Lately, I've been doing a lot of thinking, maybe what you might call soul searching. It might even been considered something of a mid life crisis or some kind of AARP-membership-on-the-horizon-turning-50 meltdown. Whatever you want to label it, I've been reflecting on life, choices I've made, choices I want to make, where I want to be and most importantly who I want to be. Because somewhere along the line I completely misplaced the person that I was and that I was on the way to becoming.
Fast forward to this Labor Day weekend. I arrived in Deltaville in the evening on Thursday.
I immediately walked to the pier. The water was high, nearly touching the boards, and in that moment I wanted to run and leap off the end like I had all those years ago as a kid. But like I said, adults just don't run and leap off a perfectly good dock.
I stood there thinking about it- my heart wanting to and my mind telling me I'm too old and that it would be ridiculous.
But something shifted in me. I kicked off my shoes, removed my socks, emptied my pockets of my car keys and cell phone and ran and leaped off the end. I savored the moment that I was flying even if only for a handful of seconds before plunging into the cool slightly salty water. Going under, touching bottom and breaking the surface again I came up laughing (It sounds more graceful than it looked I'm certain).
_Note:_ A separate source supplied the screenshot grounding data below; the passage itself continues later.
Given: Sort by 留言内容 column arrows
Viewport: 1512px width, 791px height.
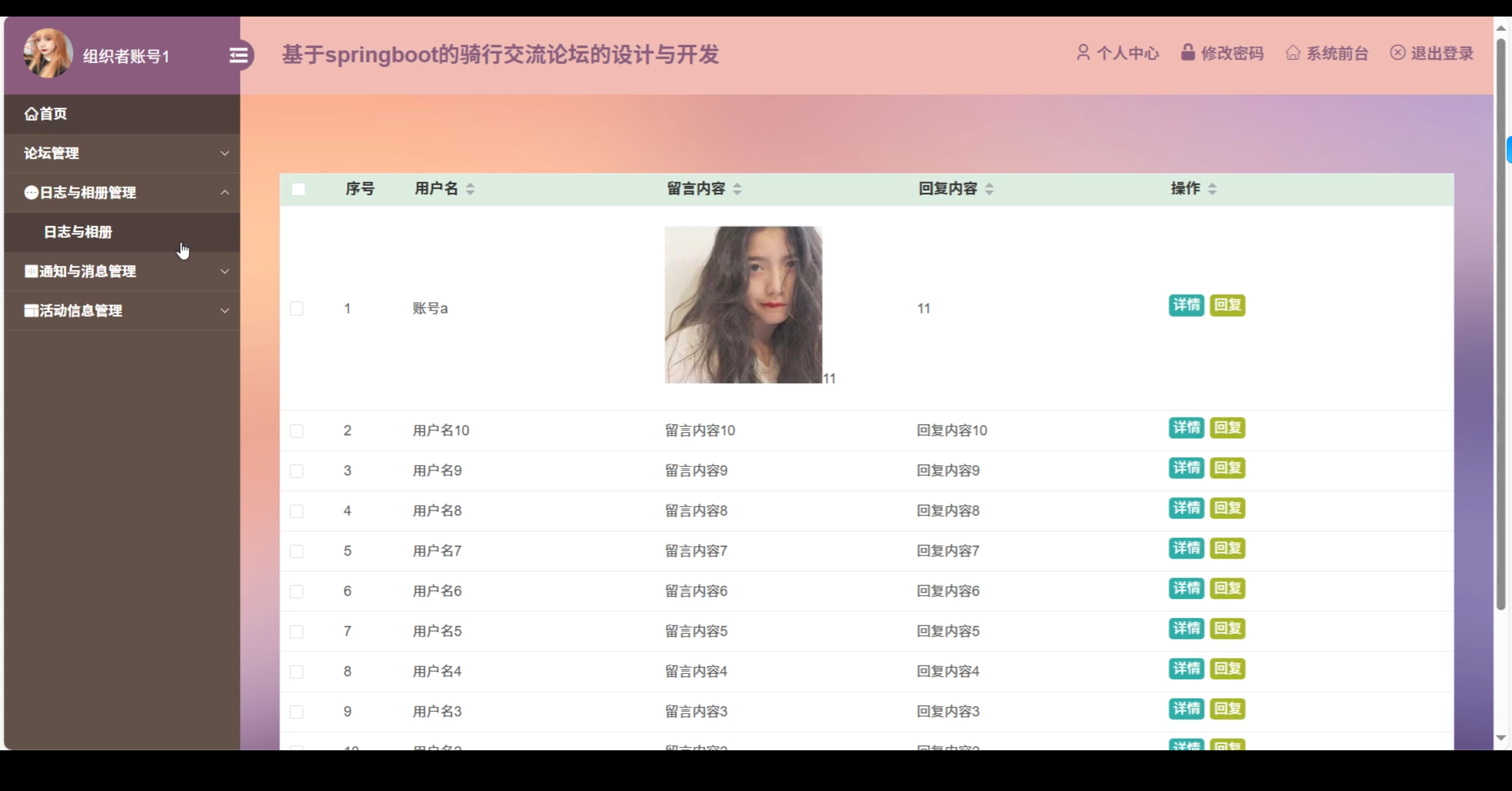Looking at the screenshot, I should 737,189.
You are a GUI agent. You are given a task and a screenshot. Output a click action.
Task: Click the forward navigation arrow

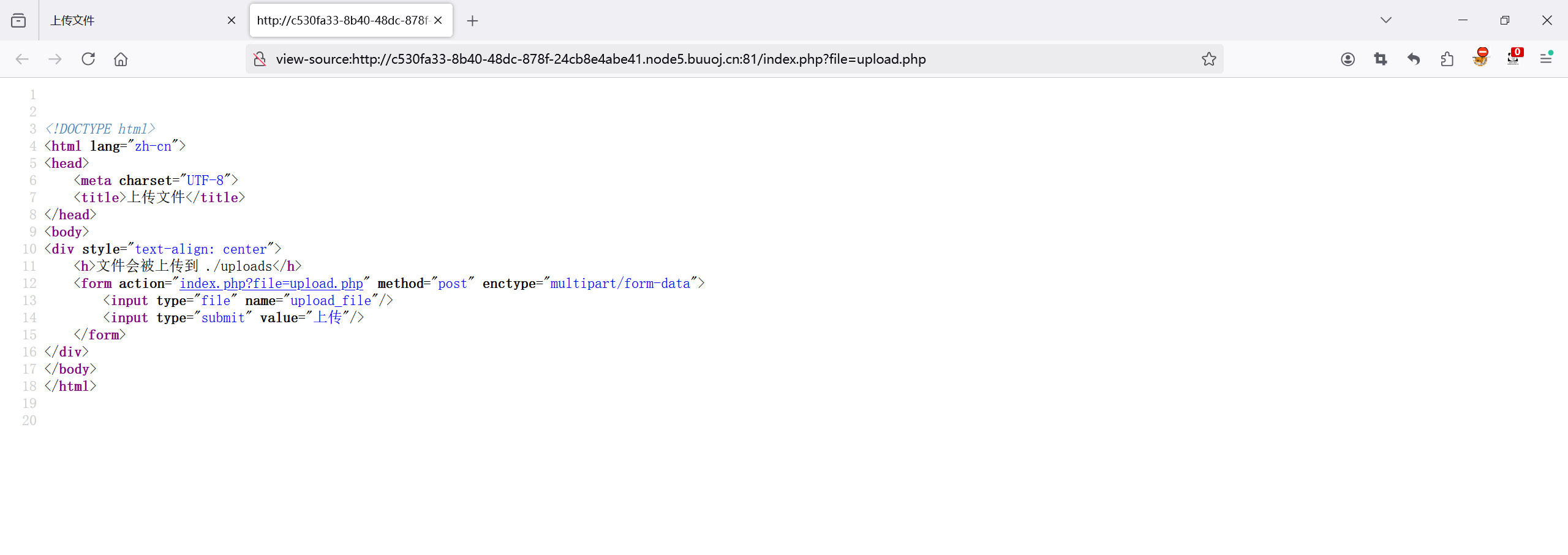point(55,59)
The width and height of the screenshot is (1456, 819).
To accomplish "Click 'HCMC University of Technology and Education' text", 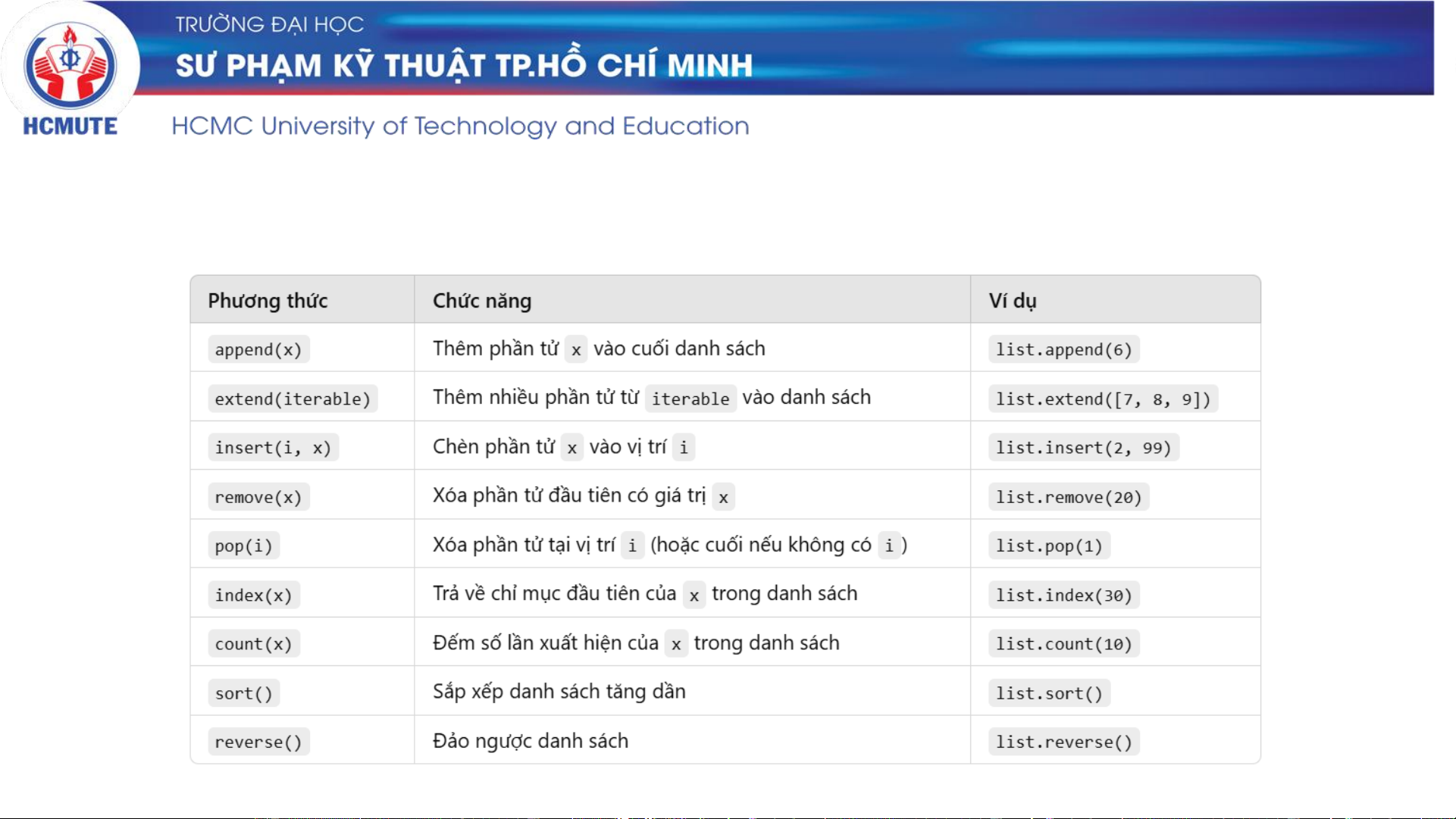I will tap(460, 126).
I jumped 3 more times half laughing half screaming while I flew over the water for about 3 seconds before gravity pulled me in and under.
In those brief minutes of throwing myself off of the pier, I began remembering who I was supposed to be. It was as if the creek water did the opposite of rebirth. I wasn't emerging as something new, but rather something I always was and forgot about along the way.
I've remembered that I'm supposed to be the girl who laughs like a loon before running and leaping off a dock into a salty creek.